English edit

Etymology edit

anti- +‎ semantic

Adjective edit

antisemantic (not comparable)

  1. Based on form or structure rather than meaning.
    • 1957, Reuel Denney, The Astonished Muse, page 181:
      As Albert says to Pogo during the poetry contest: "I made it up. I made it rhyme. Now I gotta make it mean something?" While Albert is almost self-consciously taking a Dadaist artistic position during this interchange, it is also true that his antisemantic tendencies are constantly with him.
    • 1971, Ferenc Kovacs, Linguistic Structures and Linguistic Laws, page 55:
      To point up Antal's anti-meaning attitude I could still continue recalling quotations: a single one must yet be added here, and this from his work where he tried to outline the distinction between word-declension and word-formation, describing the Hungarian case-system in a strictly antisemantic manner.
    • 1995, Randy Allen Harris, The Linguistics Wars:
      But meaning was definitely out of the main purview of linguistics in that period, following Bloomfield's warning that it has the potential to lead to chaos.
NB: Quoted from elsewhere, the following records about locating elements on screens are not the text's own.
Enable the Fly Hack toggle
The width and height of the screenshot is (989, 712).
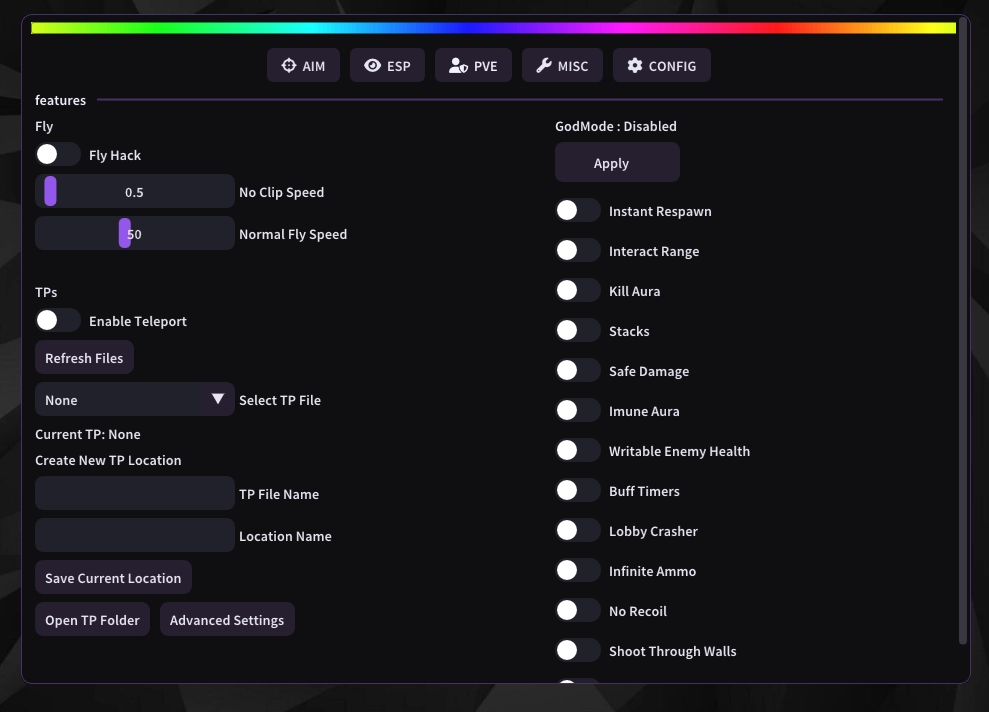[x=57, y=154]
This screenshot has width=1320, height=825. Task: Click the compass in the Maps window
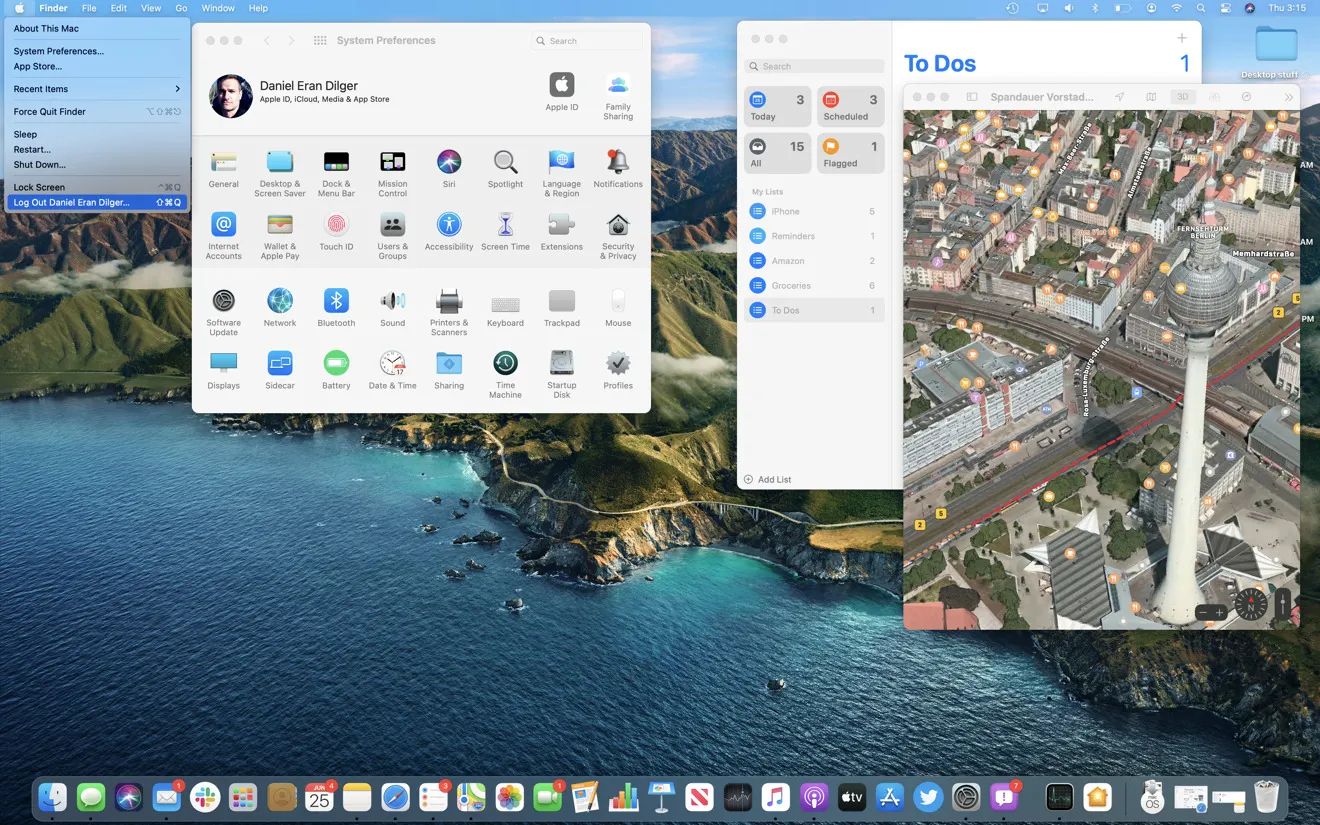pos(1251,604)
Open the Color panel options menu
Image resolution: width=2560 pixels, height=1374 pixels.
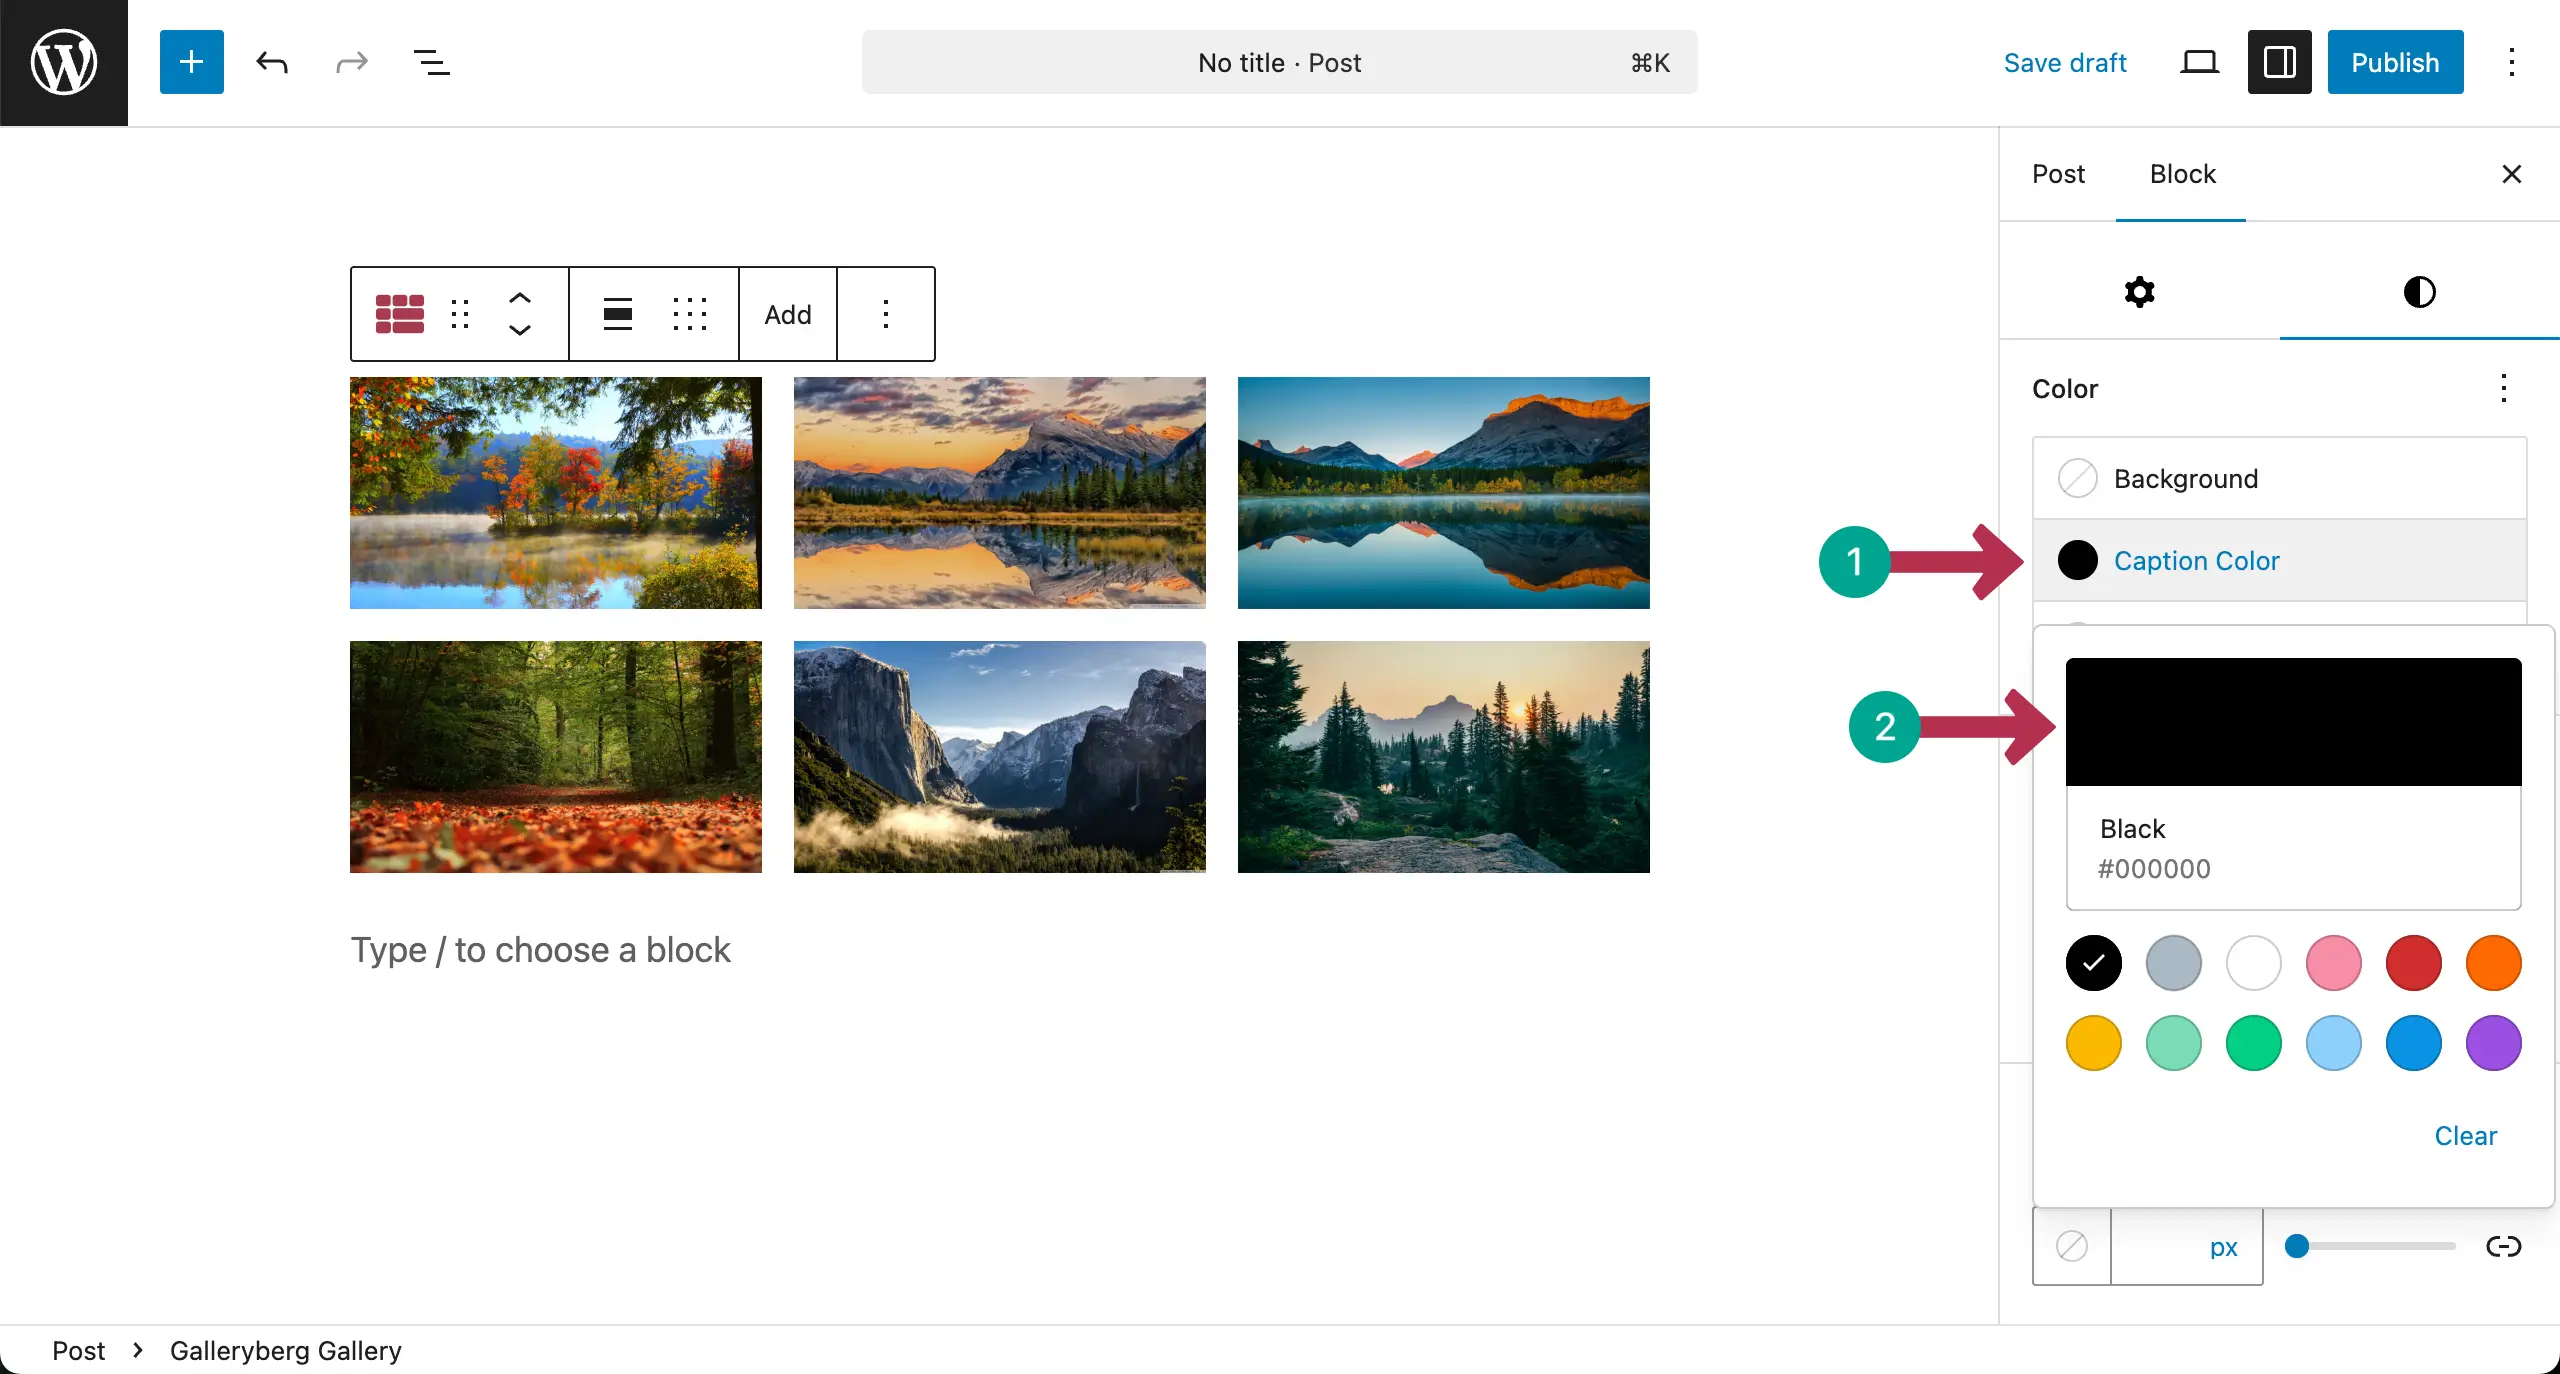(x=2504, y=390)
So, for instance, Hill uses and obscure paper by Joos ("Towards a First Theorem in Semantics") to serve "as one refutation (among many) to the oft-repeated but erroneous charge that American linguistics of the 1940's and 1950's was anti-semantic and materialist, characteristics which it supposedly owed to Leonard Bloomfield,” but interpolated into Hill's paper is a lamentation by Joos that the audience “reacted almost entirely negatively” (Hill, 1991:30).
    • 2014, Josef Vachek, Selected Writings in English and General Linguistics, page 69:
      The most striking feature of the distributionalist approach to language is, however, its antisemantic bias, typical especially of Harris but going back to scholars like B. Bloch, G. L. Trager, and ultimately L. Bloomfield.
  2. Devoid of meaning.
    • 2012, B.M. Taylor, Michael Dummett: Contributions to Philosophy, page 96:
      Clearly, if the conjunction of realism and antisemantic-realism had the consequence that truth is an accident, that would be a serious problem.
    • 2014, Eric Dietrich, Thinking Computers and Virtual Persons, page xi:
      The antisemantic arguments tap into deeply held intuitions that computers are just not the sorts of things one can correctly view as cognitive agents, as persons.
    • 2023, Peter Turchi, (Don't) Stop Me if You've Heard This Before, page 107:
      Later, when William suggests that “the desire for children is hardwired,” Otto goes off on another antisemantic rant: “Hardwired.” You know, that's a term I've really come to loathe! It explains nothing, it justifies anything; you might as well say, "Humans have children because the Great Moth in the Sky wants them to." Or "Humans have children because humans have children." Hardwired," please! It's lazy, it's specious, it's perfunctory, and it's utterly without depth.
  3. Hostile to meaning and clear communication; tending to conceal or undermine sense.
    • 2005, Peter Nicholls, “The poetics of opacity: readability and literary form”, in Janet Harbord, Jan Campbell, editors, Psycho-Politics And Cultural Desires, page 151:
      The event is repressed at the level of direct expression and can only make itself felt again in what Abraham and Torok call the “antisemantic” features of language.
    • 2022, Stephen Clingman, “Trump the Antisemantic, and the Boundaries of Populism”, in Merle A. Williams, editor, Cultures of Populism: Institutions, Practices and Resistance:
      In this chapter, I consider Donald Trump as an 'antisemantic' president and link antisemanticism to broader forms of populism.
    • 2022, Xun Lin, Dead Writers Club, The Monopoly On Violence:
      Hitler always used the term "Socialist" to describe himself and his dogma, and he did not refer to hemself as a "Nazi," nor as a "Fascist," nor did he use the term "Third Reich." Those latter terms are used today by antisemantic socialists to shroud what Hitler and his admirers called themselves: SOCIALISTS.
  4. Misconstruction of antisemitic
    • 1953, Philadelphia (Pa.). Commission on Human Relations, Report - Volumes 2-7, page 37:
      After the pastor's death, however, the complainant reported that antisemantic publications were again being sold.
    • 2010, Mary Christina Love, Walking the Plank: To a Dhimmi Nation:
      In 2006, the Department of Homeland Security gaveout small amounts of grant money to synagogues and Jewish schools after they received threats from Muslims. A number of mosques, whose anti-semantic and anti-capitalist agenda generates fearful and defensive reactions, then began to help themselves to some of the available grant money.
    • 2014, Francis Chishala ·, A Robust Think Tank for Africa:
      Adolf Hilter had great persuasive power that he managed to convince his listeners with anti-semantic views and the rest is history.
    • 2015, John Addicks, Revelation: A Book Of Symbols Made Easy:
      Satan is Antichrist and anti-semantic. Satan hates Jesus, and he hates the Jews!